Forcing her way back on to the fringes of relevance yesterday came the all too familiar figure of self-promotion specialist Julia Hartley Brewer, as ever keener than everyone else put together to promote Herself Personally Now. Sadly, the subject on which she decided to pontificate was education, an area on which she talks ad infinitum, and indeed ad nauseam, but where in reality she knows very little.
We know who you are, thanks
Ms Hartley Dooda had, like so many of the Press and Pundit Establishment, taken grave exception to the provocation by Owen Jones which suggested of the media class that “much of it is a cult. Afflicted by a suffocating groupthink, intolerant of critics, hounds internal dissenters, full of people who made it because of connections and/or personal background rather than merit”. She wasn’t having any of that, thank you.
So she announced to anyone not yet asleep that “I didn’t go to Oxford because I was privileged. I went to Oxford because I was clever”. Well, yes, past tense and all that. What happened in the interim can only be guessed. But there was more.
“A lot of lefty Labour types seem very upset about this tweet. If I didn’t get into a top uni because I was privileged or privately educated then what other explanation would they think *was* acceptable? Did I get in by accident?” Ooh, don’t tempt me [thinks] Toby Young, Louise Mensch, London’s formerly very occasional Mayor Alexander Boris de Pfeffel Johnson, accident, well, best keep schtum about that one.

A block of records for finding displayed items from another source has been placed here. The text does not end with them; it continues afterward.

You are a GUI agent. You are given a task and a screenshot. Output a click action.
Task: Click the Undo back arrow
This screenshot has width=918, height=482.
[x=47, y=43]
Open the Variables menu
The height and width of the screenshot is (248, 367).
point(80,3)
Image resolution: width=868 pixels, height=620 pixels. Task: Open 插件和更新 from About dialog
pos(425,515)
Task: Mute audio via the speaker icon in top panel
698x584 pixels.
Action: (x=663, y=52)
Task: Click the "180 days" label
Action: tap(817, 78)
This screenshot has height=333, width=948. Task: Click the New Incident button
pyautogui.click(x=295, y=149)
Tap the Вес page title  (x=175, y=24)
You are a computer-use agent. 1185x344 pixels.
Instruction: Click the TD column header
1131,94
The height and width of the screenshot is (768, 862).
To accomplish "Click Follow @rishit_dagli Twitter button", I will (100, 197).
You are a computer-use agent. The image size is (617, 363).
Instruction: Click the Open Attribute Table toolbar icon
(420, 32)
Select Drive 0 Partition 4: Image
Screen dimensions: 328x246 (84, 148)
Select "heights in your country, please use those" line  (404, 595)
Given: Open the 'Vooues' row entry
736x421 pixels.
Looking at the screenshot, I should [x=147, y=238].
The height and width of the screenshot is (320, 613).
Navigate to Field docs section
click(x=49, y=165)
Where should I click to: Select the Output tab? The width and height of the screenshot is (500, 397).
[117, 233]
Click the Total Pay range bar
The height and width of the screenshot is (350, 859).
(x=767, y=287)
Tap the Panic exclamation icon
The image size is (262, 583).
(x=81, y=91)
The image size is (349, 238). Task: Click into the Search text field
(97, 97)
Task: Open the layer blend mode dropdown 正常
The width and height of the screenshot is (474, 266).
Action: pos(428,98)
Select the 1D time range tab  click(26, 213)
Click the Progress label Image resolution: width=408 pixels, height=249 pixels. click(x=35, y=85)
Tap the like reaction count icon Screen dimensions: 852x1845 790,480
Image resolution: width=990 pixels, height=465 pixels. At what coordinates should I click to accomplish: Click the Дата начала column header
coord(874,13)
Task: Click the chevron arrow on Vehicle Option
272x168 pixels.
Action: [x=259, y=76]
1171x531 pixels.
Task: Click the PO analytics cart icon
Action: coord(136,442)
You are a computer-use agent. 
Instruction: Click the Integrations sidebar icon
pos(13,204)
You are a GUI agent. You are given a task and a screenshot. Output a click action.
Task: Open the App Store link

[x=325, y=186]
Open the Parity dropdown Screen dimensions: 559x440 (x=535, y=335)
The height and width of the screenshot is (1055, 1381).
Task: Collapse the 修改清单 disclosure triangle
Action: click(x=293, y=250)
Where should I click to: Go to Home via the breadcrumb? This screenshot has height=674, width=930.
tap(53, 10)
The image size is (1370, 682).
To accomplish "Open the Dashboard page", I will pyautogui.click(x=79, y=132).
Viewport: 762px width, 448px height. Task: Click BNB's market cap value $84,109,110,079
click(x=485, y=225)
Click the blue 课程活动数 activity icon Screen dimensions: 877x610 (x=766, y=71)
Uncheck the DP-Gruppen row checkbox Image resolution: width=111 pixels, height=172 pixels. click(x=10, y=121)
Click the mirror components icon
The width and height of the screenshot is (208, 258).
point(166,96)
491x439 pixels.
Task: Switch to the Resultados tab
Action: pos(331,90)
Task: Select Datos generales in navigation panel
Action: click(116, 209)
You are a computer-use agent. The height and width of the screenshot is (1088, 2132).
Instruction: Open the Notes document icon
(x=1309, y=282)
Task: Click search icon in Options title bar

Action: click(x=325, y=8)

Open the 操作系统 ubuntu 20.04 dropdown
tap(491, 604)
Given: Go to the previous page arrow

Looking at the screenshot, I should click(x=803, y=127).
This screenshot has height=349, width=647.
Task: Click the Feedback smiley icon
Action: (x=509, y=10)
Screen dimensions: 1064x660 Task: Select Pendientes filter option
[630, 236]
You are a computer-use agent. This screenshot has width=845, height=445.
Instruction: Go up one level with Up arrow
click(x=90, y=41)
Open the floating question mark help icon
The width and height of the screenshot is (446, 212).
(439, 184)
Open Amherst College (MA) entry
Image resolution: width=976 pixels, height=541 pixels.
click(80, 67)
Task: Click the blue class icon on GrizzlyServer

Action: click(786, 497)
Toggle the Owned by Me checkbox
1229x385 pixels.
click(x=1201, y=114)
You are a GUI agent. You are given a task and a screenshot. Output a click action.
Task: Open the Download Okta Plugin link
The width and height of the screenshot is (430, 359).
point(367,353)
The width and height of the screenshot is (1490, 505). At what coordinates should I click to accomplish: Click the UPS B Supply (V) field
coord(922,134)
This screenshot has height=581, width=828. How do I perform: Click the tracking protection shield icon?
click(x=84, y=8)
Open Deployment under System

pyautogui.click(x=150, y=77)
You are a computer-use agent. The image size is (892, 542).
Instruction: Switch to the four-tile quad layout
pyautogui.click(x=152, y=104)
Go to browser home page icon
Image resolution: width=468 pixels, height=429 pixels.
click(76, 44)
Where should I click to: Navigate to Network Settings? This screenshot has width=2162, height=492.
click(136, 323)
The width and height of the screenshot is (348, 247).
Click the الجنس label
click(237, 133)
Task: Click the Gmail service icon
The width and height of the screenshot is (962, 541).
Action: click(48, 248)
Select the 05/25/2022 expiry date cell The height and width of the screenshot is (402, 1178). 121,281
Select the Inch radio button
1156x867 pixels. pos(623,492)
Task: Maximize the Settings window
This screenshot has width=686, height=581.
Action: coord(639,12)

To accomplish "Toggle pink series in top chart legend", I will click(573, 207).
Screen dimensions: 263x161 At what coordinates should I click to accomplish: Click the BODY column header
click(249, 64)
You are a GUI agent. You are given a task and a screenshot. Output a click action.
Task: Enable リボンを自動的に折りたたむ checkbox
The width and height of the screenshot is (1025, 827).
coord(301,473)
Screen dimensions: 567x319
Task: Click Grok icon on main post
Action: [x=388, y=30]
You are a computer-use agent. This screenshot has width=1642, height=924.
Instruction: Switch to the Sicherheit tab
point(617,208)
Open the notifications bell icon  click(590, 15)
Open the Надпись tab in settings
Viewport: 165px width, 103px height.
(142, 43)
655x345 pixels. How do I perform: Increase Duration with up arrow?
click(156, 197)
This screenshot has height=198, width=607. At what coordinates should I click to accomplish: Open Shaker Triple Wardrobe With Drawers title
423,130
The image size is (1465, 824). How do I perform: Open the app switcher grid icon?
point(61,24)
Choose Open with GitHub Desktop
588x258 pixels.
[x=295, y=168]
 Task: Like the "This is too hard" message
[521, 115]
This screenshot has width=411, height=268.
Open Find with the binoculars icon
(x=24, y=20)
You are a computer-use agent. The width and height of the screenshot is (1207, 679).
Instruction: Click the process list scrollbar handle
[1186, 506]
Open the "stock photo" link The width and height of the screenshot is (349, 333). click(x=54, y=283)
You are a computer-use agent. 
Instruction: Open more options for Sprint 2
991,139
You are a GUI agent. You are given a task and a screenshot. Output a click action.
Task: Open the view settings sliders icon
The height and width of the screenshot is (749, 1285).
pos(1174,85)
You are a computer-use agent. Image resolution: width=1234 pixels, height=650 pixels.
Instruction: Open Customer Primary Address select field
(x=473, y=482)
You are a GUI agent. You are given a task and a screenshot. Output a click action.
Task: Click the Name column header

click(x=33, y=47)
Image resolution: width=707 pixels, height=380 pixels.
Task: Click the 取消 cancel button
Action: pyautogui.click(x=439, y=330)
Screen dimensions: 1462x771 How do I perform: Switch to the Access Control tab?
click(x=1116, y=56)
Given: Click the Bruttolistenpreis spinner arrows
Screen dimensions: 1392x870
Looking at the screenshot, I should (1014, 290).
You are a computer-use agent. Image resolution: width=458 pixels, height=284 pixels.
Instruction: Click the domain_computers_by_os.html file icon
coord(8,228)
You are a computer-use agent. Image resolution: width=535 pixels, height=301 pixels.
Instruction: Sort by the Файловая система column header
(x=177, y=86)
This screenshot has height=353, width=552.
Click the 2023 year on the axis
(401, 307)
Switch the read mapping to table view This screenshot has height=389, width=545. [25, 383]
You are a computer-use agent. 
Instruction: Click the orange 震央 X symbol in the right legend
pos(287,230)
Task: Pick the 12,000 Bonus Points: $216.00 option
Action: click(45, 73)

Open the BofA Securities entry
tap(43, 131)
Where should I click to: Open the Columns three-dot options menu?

Still, let’s not be too cynical - yet - about Ms Hartley Dooda’s exposition of alleged knowledge. Let her dig herself in a little deeper. “If you’re *genuinely* angry about how few working class kids get into top universities & top professions, as I am, then you should support the expansion of grammar schools so poorer kids can get the high quality academic education they need to get into those institutions”.
Grammar Schools, eh? And why should anyone advocate for more grammar schools? As if you need to guess. “Otherwise, you’re just a class warfare bullsh*tter who doesn’t really want to do anything to help those kids. You’d rather keep them ‘in their place’ so you can keep complaining about The System. Why not change that system instead?”
And with that, she continued the superior tone as she signed off “It’s way past my bedtime. Night night all. Please join me for my no nonsense @talkradio breakfast show from 6.30am to 10am tomorrow when, frankly, we’ll be talking a lot more sense than most of the people on here”. So let’s see how much sense she was talking on Grammar Schools.
Kent still has grammar schools. So BBC Newsnight’s Chris Cook compared the county’s GCSE successes with the national average, to give us an idea of what we might expect. And in Kent, pupils from the most well-off families get GCSE grades better than the national average. But for the poorest, they do worse. In fact, around half the population in Kent does worse than the national average.
Yes, Julia Hartley Dooda was talking out of the back of her neck once more. Perhaps, whisper it quietly, she isn’t as clever as she thinks she is. No surprise there, then.